ところが都教委作成の『読本』には「開会式で選手たちが自国の国旗を先頭に行進します。表彰式では、優勝した選手の国の国旗をかかげ、国歌を演奏します」と書いてある。さらに表彰式の写真説明でも「国歌とともに国旗がけいようされる。表彰式の国旗けいようでは、国歌が流されます」と繰り返し記述している。これらは一般の人びとが気づいていないのをいいことに、明らかにIOC憲章違反、オリンピックの基本精神を歪め、ウソの知識を児童・生徒に植え付けることで、「国旗・国歌」を強調し、誤った「愛国心」を植え付けるのに、オリンピックを利用するものだ。

憲法9条がなくても

午後のパネルディスカッションは、「『戦争法廃止』とむすび、地域・学校から『日の丸・君が代』強制に抗う」と題して、弁護士、高校教員、保護者、元高校生、元教員が登壇しおこなわれた。永嶋靖久弁護士は、裁判というものは、あくまで憲法・法律のわく内で争っている。「日の丸・君が代」強制は明らかに憲法違反であり、人権侵害であるが、憲法違反だから「君が代」不起立するわけではない。教え子を戦場へ送らないために、「日の丸・君が代」強制が戦争への道だからたたかっているのであり、仮に憲法9条がなくてもこのたたかいは重要であり正しいと提起した。
第Ⅲ部は、大阪からの報告。処分撤回をたたかう大阪市の教員、戒告処分撤回共同裁判(原告7人)、再任用拒否撤回裁判(原告3人)、処分撤回をたたかう府立支援学校教員・奥野泰孝さんら3人の教員、高槻市「日の丸」常時掲揚反対闘争、育鵬社教科書の不正採択(大阪市)撤回の取り組み、などが報告された。

運動が理論をつくる

「まとめと課題提起」として、以下5点が提起された。 1、たたかいの成果を全国にひろめる。

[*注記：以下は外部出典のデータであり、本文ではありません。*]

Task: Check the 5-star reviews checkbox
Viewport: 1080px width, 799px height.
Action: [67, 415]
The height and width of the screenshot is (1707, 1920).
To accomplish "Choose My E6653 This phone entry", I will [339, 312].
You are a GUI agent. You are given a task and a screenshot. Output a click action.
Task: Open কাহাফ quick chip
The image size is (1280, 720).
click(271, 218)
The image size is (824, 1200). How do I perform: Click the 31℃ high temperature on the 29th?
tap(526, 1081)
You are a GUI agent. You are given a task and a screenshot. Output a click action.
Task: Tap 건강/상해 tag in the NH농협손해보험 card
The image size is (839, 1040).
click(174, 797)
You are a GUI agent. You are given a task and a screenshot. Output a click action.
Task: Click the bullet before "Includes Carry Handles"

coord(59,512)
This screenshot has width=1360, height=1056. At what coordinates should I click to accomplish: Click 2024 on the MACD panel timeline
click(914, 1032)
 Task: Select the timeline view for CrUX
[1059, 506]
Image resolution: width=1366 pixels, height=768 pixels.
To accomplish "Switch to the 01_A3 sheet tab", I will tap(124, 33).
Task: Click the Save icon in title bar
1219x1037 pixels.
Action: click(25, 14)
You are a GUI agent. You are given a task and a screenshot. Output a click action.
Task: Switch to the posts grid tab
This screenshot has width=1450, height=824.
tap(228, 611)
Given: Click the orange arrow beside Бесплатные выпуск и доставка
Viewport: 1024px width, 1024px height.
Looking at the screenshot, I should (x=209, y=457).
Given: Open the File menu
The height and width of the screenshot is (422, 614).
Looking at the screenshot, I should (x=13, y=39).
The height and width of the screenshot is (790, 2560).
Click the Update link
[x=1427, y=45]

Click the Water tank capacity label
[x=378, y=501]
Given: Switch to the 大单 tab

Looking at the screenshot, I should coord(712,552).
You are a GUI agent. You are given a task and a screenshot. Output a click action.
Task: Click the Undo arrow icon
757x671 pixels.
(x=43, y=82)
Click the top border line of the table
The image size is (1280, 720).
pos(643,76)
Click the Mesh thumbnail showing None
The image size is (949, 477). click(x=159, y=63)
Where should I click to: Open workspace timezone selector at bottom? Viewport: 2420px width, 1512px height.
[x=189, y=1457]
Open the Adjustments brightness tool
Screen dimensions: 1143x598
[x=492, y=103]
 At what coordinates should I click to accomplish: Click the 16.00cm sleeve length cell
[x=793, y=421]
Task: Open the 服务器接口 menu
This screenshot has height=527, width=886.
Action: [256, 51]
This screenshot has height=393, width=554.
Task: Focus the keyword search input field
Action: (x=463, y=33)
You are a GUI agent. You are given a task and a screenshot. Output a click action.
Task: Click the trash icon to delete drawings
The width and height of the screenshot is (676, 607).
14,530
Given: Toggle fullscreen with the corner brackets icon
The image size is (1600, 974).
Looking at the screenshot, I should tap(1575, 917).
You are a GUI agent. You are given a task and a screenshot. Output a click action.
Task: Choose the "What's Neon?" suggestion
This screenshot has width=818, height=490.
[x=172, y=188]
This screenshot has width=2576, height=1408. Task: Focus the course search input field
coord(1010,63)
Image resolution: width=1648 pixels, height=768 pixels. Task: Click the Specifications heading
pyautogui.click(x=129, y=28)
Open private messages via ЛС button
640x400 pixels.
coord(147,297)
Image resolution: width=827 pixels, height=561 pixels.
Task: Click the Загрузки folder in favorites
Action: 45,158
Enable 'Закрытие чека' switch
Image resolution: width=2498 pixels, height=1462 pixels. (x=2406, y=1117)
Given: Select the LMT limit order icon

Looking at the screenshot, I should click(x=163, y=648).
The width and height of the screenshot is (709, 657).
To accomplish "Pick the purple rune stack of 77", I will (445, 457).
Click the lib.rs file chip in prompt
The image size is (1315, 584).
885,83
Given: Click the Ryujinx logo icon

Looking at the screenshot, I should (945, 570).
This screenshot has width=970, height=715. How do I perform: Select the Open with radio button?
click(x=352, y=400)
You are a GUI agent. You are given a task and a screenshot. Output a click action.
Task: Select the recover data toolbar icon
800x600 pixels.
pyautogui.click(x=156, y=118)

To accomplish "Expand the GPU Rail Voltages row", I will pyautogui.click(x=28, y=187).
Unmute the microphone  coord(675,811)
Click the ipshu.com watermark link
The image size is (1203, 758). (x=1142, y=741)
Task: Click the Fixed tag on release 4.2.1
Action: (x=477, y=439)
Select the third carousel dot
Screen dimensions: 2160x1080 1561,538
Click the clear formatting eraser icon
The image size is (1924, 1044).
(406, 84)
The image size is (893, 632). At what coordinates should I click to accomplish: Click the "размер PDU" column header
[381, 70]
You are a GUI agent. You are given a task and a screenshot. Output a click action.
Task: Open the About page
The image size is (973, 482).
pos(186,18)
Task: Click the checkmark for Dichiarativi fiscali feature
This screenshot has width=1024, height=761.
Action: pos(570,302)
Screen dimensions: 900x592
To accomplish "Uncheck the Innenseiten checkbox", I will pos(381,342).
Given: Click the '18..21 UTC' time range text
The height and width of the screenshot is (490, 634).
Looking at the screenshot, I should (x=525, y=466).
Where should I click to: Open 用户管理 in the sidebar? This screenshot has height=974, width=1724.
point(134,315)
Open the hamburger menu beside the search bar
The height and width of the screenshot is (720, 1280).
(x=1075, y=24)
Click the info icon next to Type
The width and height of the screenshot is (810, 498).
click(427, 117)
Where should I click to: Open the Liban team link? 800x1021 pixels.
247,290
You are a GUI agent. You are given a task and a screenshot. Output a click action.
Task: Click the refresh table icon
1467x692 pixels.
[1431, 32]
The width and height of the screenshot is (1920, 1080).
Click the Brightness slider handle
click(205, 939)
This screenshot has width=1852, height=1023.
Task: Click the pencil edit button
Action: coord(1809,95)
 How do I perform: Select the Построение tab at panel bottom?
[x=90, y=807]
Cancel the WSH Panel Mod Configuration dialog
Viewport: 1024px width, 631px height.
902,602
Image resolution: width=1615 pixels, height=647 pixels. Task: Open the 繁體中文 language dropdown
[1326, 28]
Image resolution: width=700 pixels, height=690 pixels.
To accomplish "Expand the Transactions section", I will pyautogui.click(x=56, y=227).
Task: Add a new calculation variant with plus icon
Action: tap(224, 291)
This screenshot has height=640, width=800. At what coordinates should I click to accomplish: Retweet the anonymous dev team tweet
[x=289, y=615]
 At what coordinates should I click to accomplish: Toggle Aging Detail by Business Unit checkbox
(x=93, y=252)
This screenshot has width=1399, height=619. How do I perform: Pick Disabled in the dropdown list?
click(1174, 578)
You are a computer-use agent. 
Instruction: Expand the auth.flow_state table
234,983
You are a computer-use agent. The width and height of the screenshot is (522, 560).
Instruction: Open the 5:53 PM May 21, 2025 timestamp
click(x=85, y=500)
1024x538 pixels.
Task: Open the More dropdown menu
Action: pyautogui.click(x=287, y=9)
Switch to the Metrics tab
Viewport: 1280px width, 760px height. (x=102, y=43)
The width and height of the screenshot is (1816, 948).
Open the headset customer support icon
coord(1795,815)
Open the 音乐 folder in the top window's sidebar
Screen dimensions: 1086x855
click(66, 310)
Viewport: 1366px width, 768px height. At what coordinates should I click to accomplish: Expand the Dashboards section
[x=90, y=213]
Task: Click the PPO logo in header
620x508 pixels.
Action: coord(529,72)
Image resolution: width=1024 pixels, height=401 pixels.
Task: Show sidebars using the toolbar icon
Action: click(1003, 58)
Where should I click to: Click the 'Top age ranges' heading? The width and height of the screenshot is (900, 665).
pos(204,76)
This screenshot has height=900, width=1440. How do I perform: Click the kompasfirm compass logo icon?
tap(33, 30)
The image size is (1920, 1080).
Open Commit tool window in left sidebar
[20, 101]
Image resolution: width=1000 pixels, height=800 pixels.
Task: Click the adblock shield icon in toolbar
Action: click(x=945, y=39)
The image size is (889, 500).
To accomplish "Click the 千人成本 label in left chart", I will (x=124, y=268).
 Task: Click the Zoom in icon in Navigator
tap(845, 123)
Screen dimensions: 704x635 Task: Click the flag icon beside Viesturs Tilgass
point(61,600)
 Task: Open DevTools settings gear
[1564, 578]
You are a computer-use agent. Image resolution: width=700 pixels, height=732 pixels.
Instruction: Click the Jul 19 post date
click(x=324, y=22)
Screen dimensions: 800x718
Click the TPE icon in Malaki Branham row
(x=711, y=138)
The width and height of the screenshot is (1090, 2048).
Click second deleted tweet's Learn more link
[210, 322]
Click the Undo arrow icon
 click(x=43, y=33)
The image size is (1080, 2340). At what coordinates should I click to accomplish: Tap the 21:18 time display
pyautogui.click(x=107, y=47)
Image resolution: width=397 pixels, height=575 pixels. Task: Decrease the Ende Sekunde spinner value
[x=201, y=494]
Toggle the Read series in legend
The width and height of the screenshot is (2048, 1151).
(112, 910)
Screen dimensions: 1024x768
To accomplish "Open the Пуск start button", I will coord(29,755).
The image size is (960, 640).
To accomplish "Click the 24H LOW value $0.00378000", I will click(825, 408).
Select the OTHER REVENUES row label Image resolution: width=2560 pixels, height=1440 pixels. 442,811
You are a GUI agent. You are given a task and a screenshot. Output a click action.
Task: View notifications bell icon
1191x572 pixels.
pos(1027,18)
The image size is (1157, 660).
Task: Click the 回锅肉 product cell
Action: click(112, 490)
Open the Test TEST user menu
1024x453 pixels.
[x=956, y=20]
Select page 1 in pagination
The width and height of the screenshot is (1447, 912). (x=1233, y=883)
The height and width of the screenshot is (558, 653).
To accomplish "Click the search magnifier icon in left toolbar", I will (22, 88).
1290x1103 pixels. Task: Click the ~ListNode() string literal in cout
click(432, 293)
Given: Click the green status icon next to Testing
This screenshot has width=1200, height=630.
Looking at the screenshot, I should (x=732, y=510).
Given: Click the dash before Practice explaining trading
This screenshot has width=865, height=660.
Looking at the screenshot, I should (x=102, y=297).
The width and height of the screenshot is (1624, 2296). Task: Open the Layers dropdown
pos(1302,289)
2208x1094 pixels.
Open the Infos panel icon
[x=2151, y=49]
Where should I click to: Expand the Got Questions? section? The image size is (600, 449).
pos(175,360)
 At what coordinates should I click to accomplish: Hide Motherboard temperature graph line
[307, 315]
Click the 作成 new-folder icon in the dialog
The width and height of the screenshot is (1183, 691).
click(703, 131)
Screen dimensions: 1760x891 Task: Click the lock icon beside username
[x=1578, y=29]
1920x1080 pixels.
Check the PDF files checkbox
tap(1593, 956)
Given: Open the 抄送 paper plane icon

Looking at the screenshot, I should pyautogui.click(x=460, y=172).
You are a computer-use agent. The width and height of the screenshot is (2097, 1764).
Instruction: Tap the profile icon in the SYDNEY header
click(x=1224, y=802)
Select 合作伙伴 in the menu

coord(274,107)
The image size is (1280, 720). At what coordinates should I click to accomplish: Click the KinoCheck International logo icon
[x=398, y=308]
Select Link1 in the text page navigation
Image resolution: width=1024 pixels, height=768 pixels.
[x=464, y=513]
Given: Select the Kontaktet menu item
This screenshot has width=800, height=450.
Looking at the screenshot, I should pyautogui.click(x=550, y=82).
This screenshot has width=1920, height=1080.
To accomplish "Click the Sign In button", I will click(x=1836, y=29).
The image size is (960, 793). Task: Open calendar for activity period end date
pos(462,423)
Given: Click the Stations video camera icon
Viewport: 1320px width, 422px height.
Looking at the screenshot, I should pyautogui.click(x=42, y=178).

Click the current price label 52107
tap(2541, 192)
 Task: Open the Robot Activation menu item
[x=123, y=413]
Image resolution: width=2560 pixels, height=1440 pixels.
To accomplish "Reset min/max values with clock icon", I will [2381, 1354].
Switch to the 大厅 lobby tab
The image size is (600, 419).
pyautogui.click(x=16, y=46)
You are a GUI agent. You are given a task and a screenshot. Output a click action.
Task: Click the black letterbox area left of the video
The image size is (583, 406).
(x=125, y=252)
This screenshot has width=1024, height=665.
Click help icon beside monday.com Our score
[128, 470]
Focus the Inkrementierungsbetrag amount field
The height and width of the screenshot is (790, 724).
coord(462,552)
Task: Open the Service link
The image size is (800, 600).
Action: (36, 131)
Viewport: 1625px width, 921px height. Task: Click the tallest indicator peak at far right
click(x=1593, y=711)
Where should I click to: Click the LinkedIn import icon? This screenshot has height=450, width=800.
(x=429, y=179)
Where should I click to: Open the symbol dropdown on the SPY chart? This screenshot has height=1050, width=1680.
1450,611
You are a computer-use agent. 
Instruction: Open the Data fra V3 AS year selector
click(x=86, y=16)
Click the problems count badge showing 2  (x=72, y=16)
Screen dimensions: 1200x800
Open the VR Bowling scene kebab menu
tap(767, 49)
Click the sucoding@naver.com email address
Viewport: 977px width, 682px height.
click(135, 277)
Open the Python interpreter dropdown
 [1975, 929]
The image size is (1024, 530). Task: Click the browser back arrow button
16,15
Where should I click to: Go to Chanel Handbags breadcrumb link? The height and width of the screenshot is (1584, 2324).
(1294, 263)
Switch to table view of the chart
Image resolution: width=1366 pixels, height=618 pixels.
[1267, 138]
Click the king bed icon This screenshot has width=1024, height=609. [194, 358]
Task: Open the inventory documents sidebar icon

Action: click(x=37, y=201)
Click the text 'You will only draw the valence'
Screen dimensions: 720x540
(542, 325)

特に、東京の須藤判決(河原井・根津裁判)と大阪の弁護士会の勧告書を。
2、大衆運動と裁判闘争の結合。大衆運動が、裁判闘争に勝ち人権を確立する新しい切り口や理論を創り出す回路である
3、慣例上の儀礼的所作は国家神道を引きずった宗教行為であり、憲法違反である。
4、東京都のオリンピック・パラリンピック副読本における国旗国歌の扱い方の批判
5、これからの課題
▽道徳の教科化、高校の「公民科」「総合歴史」問題
▽高校生らへの「政治教育・政治活動」と教師の「政治的中立性」、密告制度批判
▽陸上自衛隊の新しいエンブレムと高校生の自衛隊リクルート、経済的徴兵制批判
▽各地の課題の集約と文科省交渉
▽全国各地での生徒・教職員・住民へのビラまきと教育委員会交渉
▽情報と全国交流

天神祭の中をデモ

集会アピールを採択してデモへ。デモ行進は、会場(エルおおさか)から天神橋を渡り、米領事館を経て大阪市役所まで。沿道は天神祭の宵宮で多くの屋台・出店で人波ができ、家族連れや観光客の注目を浴びた。米領事館にたいしては「辺野古新基地、高江のヘリパッド建設強行をやめろ」とシュプレヒコールを浴びせた。